In MyTimetable, you can find all course and programme schedules, allowing you to create your personal timetable. Activities for which you have enrolled via MyStudyMap will automatically appear in your timetable.
Additionally, you can easily link MyTimetable to a calendar app on your phone, and schedule changes will be automatically updated in your calendar. You can also choose to receive email notifications about schedule changes. You can enable notifications in Settings after logging in.
Questions? Watch the video, read the instructions, or contact the ISSC helpdesk.
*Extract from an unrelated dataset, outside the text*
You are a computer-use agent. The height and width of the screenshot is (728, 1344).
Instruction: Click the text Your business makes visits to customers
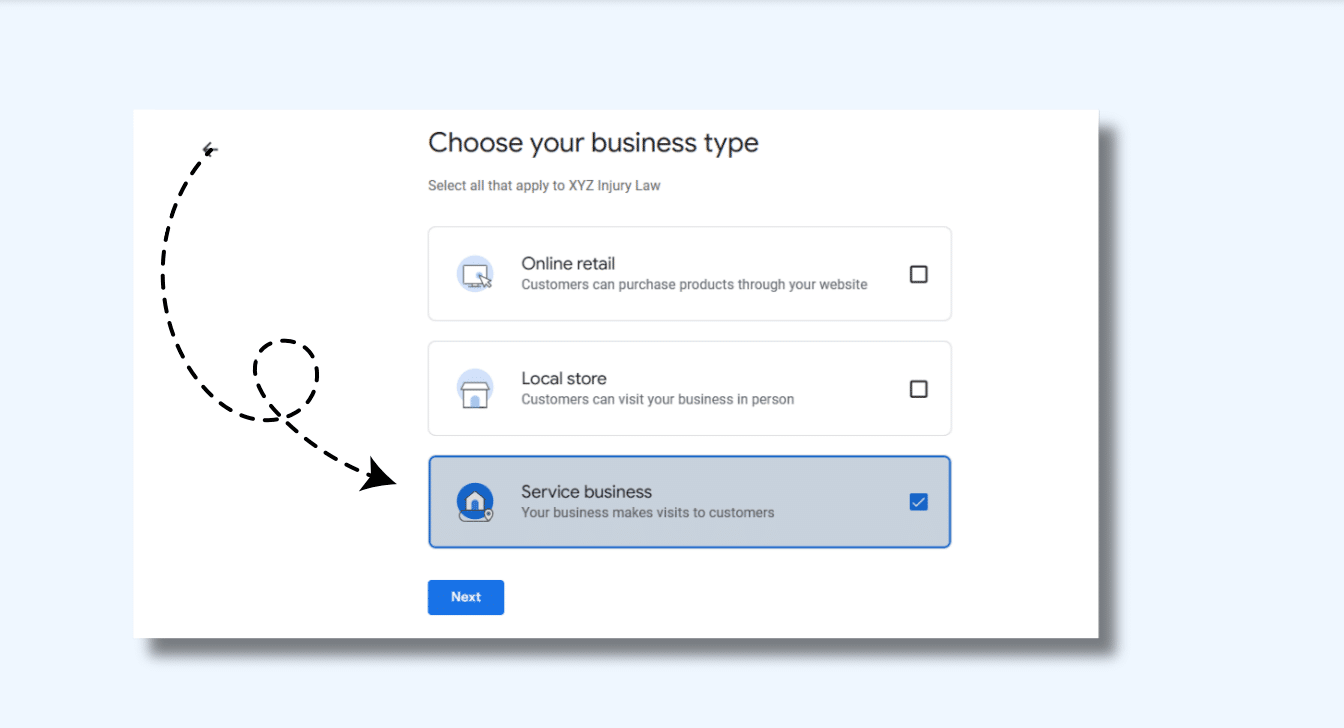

Note: Joint Degree students from Leiden/Delft need to combine information from both the Leiden and Delft MyTimetables to see a complete schedule. This video explains how to do it.
Mode of instruction
Lectures, homework exercises, literature, assignments (no lab sessions).
Assessment method
The course grade will be computed as follows:
- Homework (weekly exercises, individual) – 10%
- Critical review of a scientific paper (in groups) – 10%
- Practical assignment (in groups) – 20%
- Final written exam (closed book) – 60%
The grade of the homework exercises is based on the number of completed exercises (n_completed/n_total∗10). Because the purpose is exercising, not testing, the homework exercises are not graded, only checked for completion.
Completion of exercises and assignments is not mandatory for passing the course, but the grade for exercises or assignments that are not submitted is 0.
Group work is an integral part of the course. You will be expected to complete the assignments together with a team mate.
The grade for the exam needs to be at least 5.5 to pass the course. The exam has a regular written re-sit opportunity. A weighted average of all components of at least 5.5 is needed to pass the course.
The teacher will inform the students how the inspection of and follow-up discussion of the exams will take place.
Reading list
Both textbooks are publicly available online.
Christopher D. Manning, Hinrich Schütze, and Prabhakar Raghavan (2008): Introduction to information retrieval. Cambridge University Press. ISBN: 978-0521865715 https://nlp.stanford.edu/IR-book/
Jimmy Lin, Rodrigo Nogueira, and Andrew Yates (2021): Pretrained Transformers for Text Ranking: BERT and Beyond. Morgan & Claypool https://arxiv.org/abs/2010.06467
Additional literature will be distributed on Brightspace.
Registration
As a student, you are responsible for enrolling on time through MyStudyMap.
In this short video, you can see step-by-step how to enrol for courses in MyStudyMap.
Extensive information about the operation of MyStudyMap can be found here.
There are two enrolment periods per year:
Enrolment for the fall opens in July
Enrolment for the spring opens in December
See this page for more information about deadlines and enrolling for courses and exams.
Note:
It is mandatory to enrol for all activities of a course that you are going to follow.
Your enrolment is only complete when you submit your course planning in the ‘Ready for enrolment’ tab by clicking ‘Send’.
Not being enrolled for an exam/resit means that you are not allowed to participate in the exam/resit.
Contact
Lecturers:
Remarks
Software
Starting from the 2024/2025 academic year, the Faculty of Science will use the software distribution platform Academic Software. Through this platform, you can access the software needed for specific courses in your studies. For some software, your laptop must meet certain system requirements, which will be specified with the software. It is important to install the software before the start of the course. More information about the laptop requirements can be found on the student website.